Ketika membahas masalah krisis iklim, terkadang hal ini hanya menjadi wacana yang terabaikan dalam implementasinya. Alasan bahwa isu ini hanya layak ditangani setelah masalah lain selesai adalah tidak dapat diterima. Penting untuk menyadari bahwa kelompok masyarakat yang paling terdampak oleh krisis iklim adalah mereka yang miskin dan rentan. Penduduk di wilayah pesisir Demak dan pulau-pulau terdepan di Indonesia telah mengalami dampak ekonomi yang signifikan akibat terendamnya tempat tinggal mereka. Oleh karena itu, penanganan krisis iklim harus menjadi prioritas utama karena melibatkan kepentingan jutaan orang yang rentan.
Dalam menghadapi krisis iklim saat ini, yang dibutuhkan adalah pendekatan yang berpihak pada kepentingan masyarakat, bukan dimanfaatkan untuk keuntungan pribadi. Terkadang kita melihat situasi di mana pelaku bisnis juga berperan sebagai regulator. Salah satu contoh yang jelas adalah subsidi untuk mobil listrik pribadi yang hanya menguntungkan sebagian kecil orang. Seharusnya, fokus harus diberikan pada ekspansi dan elektrifikasi transportasi massal yang memberikan manfaat bagi seluruh masyarakat.
Ketika krisis iklim dimanfaatkan semata-mata untuk keuntungan, prinsip keadilan sosial terabaikan. Yang dibutuhkan adalah kebijakan berdasarkan bukti dan fakta, bukan kebijakan yang didasarkan pada kolusi dan nepotisme. Selain itu, negara tidak dapat menyelesaikan masalah krisis iklim ini sendirian. Kolaborasi dan diplomasi dengan berbagai pihak, baik lokal maupun internasional, sangat diperlukan.
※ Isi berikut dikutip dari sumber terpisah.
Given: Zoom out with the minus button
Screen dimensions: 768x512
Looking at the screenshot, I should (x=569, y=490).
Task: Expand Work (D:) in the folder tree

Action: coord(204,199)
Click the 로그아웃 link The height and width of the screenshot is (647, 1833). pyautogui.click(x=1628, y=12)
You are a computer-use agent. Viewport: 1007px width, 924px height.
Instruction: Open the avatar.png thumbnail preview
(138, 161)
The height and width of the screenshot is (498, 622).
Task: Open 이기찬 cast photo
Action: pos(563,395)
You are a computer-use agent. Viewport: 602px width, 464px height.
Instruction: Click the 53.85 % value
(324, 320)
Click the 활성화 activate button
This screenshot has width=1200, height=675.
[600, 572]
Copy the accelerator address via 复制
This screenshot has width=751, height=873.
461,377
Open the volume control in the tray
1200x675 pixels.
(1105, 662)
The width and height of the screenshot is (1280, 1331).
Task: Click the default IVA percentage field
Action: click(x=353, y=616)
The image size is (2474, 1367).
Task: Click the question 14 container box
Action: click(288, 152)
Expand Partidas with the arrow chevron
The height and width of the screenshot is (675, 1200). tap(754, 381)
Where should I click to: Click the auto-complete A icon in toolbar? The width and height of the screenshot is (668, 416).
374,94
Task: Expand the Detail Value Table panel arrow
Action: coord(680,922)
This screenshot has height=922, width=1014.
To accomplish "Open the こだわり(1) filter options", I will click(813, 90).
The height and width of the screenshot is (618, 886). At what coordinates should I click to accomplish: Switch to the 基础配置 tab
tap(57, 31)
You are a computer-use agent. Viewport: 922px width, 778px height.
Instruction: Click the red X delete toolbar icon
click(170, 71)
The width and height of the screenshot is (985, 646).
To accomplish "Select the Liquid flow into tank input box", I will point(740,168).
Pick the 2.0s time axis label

Perlu diingat bahwa tidak ada solusi tunggal yang dapat mengatasi krisis iklim di berbagai daerah. Pendekatan haruslah kontekstual, seperti membuat pakaian di penjahit, di mana tidak ada ukuran yang cocok untuk semua tetapi disesuaikan dengan kebutuhan masing-masing. Sebagai contoh, dalam mengatasi masalah hutan, pendekatan yang digunakan harus melibatkan partisipasi masyarakat adat. Hak masyarakat adat untuk berbicara atas nama mereka sendiri harus diakui dan dihormati. Tindakan kriminalisasi terhadap masyarakat adat harus dihentikan, dan mereka harus dilindungi, bukan dikejar.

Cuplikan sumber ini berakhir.